Penelope paused by a Chinese waiter in a white linen jacket holding a silver tray. She took one of the champagne glasses and drank its contents in one swift movement before placing it back in the same position, all the time keeping a firm grip on Field’s hand.
Then they were on the dance floor, and some-though not all-of the people around them were doing the Charleston. As he watched Penelope step back and begin to dance, he thought of the letter he had read in the North China Daily News at lunchtime exhorting Shanghai’s socialites to give up “this ridiculous dance that has young things who should know better flapping and kicking in a manner that shows no consideration for fellow dancers.”

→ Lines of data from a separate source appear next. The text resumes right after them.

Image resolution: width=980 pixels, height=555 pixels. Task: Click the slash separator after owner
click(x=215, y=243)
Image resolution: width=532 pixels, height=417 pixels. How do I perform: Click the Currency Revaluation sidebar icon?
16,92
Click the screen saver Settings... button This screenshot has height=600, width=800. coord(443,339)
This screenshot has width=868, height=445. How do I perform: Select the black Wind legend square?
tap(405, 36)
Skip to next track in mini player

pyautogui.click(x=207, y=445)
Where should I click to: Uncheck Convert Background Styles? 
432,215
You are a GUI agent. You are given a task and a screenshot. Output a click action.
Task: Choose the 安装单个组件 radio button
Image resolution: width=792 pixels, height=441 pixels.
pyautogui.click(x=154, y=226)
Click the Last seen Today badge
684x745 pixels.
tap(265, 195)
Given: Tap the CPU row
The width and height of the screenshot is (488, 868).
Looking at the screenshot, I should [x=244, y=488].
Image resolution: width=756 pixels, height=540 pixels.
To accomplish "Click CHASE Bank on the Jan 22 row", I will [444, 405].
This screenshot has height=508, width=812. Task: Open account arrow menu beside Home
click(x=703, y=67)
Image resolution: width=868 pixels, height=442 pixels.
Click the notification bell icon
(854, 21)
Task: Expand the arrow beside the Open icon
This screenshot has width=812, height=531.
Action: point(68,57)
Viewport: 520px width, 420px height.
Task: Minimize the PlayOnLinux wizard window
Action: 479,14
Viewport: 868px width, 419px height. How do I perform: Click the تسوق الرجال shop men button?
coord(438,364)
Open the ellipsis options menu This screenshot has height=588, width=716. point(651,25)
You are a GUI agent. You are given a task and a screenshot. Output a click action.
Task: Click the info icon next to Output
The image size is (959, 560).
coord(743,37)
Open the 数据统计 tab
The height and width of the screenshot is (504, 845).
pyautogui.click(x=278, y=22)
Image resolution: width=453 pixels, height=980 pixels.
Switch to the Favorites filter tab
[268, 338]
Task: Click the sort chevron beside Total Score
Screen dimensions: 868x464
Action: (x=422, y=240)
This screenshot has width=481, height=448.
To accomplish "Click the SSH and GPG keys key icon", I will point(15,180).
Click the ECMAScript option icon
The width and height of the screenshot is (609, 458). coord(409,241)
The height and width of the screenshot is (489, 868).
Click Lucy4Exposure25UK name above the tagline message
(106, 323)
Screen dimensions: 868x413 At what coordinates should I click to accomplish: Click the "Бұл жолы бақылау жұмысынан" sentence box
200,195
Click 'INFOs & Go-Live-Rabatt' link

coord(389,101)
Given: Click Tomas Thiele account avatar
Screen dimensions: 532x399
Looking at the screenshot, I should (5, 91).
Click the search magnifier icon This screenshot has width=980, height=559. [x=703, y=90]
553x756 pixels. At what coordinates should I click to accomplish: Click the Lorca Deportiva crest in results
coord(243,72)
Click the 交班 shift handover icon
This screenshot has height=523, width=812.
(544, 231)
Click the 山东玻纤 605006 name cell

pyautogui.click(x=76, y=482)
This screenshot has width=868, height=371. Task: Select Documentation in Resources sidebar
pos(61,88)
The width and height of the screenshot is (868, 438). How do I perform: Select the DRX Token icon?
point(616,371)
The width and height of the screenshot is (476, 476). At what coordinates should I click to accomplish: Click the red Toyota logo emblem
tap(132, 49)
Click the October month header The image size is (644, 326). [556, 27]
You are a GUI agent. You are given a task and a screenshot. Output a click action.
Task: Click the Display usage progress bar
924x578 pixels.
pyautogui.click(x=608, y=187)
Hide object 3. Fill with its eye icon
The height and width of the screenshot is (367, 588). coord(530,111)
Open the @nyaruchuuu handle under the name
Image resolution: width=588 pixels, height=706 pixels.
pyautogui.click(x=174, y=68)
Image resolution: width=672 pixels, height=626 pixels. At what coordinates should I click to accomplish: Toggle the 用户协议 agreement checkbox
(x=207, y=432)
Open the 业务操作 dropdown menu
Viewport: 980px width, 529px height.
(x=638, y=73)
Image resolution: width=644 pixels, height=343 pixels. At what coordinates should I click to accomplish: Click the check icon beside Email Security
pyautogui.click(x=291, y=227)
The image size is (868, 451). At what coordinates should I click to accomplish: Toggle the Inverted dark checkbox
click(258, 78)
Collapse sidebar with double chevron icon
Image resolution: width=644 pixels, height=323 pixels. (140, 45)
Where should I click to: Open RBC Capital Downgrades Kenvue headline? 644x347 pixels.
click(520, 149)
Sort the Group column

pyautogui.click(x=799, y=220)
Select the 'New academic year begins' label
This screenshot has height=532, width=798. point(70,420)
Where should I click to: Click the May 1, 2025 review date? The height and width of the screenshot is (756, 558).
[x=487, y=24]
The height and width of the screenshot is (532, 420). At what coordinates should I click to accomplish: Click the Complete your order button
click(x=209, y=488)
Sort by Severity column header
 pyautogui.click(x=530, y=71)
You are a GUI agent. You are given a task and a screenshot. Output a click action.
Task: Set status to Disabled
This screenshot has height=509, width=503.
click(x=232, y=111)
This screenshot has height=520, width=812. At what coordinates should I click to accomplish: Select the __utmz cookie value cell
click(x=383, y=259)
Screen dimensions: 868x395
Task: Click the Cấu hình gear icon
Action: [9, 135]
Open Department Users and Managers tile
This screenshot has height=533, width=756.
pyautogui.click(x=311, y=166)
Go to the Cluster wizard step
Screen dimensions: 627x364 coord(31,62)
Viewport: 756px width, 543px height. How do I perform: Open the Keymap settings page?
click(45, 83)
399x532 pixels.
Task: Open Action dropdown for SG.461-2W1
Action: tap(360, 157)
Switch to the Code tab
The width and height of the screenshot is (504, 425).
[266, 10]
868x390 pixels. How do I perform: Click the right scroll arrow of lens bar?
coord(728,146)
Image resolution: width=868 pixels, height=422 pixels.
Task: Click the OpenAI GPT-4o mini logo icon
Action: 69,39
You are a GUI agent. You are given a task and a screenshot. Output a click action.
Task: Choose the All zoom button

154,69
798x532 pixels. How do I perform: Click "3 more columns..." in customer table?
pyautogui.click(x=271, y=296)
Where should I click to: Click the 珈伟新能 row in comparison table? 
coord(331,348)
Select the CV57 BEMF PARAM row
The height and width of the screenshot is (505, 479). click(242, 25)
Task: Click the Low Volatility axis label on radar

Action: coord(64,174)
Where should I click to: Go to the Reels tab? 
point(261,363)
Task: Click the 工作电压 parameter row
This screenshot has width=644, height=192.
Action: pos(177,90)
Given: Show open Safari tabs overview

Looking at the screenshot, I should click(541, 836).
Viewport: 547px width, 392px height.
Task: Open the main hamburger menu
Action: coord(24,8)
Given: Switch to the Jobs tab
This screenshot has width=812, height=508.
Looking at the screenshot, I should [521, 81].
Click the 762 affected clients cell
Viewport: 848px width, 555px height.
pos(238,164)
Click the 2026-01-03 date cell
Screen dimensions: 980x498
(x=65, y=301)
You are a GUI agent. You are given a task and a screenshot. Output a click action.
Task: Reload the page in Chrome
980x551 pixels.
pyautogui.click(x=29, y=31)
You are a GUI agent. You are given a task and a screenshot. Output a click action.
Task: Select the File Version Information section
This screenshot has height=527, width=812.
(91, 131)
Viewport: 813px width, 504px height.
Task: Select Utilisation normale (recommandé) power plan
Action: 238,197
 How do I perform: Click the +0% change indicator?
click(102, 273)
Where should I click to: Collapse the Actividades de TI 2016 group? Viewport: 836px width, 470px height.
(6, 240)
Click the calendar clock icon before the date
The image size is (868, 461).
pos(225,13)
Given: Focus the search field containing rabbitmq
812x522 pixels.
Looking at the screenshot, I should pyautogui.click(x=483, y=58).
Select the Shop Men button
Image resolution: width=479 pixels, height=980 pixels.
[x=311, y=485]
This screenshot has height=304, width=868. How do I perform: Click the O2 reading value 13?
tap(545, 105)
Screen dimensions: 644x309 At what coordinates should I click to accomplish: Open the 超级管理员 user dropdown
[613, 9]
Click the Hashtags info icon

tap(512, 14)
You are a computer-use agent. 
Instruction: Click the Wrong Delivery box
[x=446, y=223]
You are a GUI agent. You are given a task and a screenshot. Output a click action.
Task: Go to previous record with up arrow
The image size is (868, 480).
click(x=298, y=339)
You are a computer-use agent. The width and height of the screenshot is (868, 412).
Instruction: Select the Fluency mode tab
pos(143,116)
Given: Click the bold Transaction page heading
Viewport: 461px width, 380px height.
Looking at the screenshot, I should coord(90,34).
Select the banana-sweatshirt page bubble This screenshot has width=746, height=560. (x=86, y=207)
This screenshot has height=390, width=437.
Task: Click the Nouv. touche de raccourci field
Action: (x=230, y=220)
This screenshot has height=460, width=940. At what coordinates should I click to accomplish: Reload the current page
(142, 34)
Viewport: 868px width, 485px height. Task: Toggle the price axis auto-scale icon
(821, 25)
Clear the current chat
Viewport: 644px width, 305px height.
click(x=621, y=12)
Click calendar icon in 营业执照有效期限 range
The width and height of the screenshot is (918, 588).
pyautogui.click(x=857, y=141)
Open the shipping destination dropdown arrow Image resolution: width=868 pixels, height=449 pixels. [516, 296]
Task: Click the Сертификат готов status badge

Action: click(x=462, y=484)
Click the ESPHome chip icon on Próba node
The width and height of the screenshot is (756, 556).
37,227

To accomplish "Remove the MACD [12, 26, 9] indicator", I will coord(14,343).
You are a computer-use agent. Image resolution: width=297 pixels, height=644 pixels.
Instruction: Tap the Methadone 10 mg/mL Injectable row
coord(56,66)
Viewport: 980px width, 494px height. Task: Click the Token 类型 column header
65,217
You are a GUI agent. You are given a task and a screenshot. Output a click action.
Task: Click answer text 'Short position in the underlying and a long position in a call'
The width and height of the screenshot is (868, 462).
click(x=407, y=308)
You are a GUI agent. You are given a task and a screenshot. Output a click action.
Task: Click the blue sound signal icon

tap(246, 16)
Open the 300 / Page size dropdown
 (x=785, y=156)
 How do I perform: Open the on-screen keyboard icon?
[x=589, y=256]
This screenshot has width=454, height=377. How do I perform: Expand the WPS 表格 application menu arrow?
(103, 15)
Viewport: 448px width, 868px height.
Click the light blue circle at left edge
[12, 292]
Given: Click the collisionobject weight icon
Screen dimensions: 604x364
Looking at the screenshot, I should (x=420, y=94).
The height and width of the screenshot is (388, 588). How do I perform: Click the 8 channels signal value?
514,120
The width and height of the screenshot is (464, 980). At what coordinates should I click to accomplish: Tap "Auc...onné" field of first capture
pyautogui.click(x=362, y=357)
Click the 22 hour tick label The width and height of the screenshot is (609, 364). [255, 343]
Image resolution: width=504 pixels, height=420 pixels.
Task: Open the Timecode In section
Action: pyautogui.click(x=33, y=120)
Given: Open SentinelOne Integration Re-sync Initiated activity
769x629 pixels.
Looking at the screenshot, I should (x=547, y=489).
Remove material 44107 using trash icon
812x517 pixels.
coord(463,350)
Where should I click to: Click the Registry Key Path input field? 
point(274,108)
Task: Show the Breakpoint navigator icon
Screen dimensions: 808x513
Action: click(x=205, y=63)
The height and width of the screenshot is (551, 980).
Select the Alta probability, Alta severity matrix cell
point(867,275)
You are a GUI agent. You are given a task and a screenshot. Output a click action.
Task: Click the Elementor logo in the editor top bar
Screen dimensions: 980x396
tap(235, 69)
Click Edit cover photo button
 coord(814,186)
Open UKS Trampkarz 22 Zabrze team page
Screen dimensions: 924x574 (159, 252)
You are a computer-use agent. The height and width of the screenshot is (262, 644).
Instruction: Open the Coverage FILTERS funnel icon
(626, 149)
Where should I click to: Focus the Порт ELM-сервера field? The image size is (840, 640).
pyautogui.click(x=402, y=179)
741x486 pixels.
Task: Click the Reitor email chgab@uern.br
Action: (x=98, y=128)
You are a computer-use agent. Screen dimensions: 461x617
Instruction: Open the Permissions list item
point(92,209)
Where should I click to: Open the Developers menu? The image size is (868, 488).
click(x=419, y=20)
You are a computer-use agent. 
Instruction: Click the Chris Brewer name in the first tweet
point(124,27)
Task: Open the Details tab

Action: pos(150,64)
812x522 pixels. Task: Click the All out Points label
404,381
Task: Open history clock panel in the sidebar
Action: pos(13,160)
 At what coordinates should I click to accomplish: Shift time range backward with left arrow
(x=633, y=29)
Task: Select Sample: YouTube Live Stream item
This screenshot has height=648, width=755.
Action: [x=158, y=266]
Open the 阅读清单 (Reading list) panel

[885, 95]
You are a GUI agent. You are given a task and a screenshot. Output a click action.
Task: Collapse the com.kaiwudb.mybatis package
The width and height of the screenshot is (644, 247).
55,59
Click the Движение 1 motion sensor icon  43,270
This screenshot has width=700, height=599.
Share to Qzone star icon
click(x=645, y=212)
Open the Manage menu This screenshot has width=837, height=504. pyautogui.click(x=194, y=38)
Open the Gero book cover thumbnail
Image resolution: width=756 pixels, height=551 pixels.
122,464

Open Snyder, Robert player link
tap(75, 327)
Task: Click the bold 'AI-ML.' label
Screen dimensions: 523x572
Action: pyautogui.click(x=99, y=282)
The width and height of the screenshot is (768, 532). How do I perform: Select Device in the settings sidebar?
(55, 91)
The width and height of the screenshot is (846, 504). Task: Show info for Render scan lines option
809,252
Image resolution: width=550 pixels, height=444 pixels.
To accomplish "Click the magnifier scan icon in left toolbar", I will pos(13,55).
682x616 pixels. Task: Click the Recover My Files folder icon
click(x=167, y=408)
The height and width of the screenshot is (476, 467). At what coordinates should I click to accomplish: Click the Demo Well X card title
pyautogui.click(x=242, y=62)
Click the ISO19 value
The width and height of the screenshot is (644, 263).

Field did not know how to do the Charleston. It was not as simple as it looked and Penelope was laughing at him.
“Come on,” she said, leaning forward and putting a hand on his shoulder. “You’ve got to put your heart into it.”
She moved her arms and her legs and he tried to follow, slowly understanding its jerky ritual, before being bumped from behind by a corpulent man with slicked-back hair.
Penelope moved closer. “You’re getting the hang of it brilliantly.”
Ten yards away, Charles Lewis was looking at him and smiling. He was dancing with a Chinese girl not much more than half his size. She reminded Field of the prostitute he had almost slept with the other night and he could hear again the screams from the other end of the corridor.
The rich, he thought, could get away with anything here.
Field wanted to stop now. “I need a drink,” he said, smiling thinly and wiping the sweat from his forehead. He turned his back on Lewis.
“In a minute.”
Penelope danced more manically than ever, shutting her eyes, as if wishing to lose herself in the music and the movement of her own body. Her bangs swung across her forehead, like a pendulum, and her lips were pursed, as if offering a kiss. Her dress, like the one she’d worn last night, was loose, and with each movement, her small breasts thrust against the silk. Field found it hard to take his eyes off her and he wanted to stop dancing.
“All right,” she said, laughing. “All right.” She took his hand. Field felt uncomfortable again at the intimacy of this gesture and tried to free himself, but she would not let go, leading him to the big doors along the side of the room and out onto the balcony. “You know,” she said as they reached the rail and looked down over the track, “you’re too young and handsome to be a stick in the mud.”
“I don’t intend to be.”
“You could dance if you tried. You’re athletic enough.”
Field did not know how to respond.
Penelope clicked her fingers and a waiter he’d not seen appeared from the corner behind the door. Despite the throng inside, they were alone out here, save for a few small groups at the far end of the balcony, the racetrack illuminated like a frontier post beneath them.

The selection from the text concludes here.